What is required: Replace "Where should I click to" with "Where do I click to" wherever it appears in the lines below, and write the lines out again with nothing else changed.

Records in a dataset:
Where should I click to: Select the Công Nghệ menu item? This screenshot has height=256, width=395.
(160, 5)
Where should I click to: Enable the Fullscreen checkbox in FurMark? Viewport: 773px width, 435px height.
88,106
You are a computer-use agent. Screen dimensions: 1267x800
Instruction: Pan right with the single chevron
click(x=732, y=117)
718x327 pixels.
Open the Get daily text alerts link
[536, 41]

Expected output:
Where do I click to: Select the Công Nghệ menu item? This screenshot has height=256, width=395.
(160, 5)
Where do I click to: Enable the Fullscreen checkbox in FurMark? Viewport: 773px width, 435px height.
88,106
You are a computer-use agent. Screen dimensions: 1267x800
Instruction: Pan right with the single chevron
click(x=732, y=117)
718x327 pixels.
Open the Get daily text alerts link
[536, 41]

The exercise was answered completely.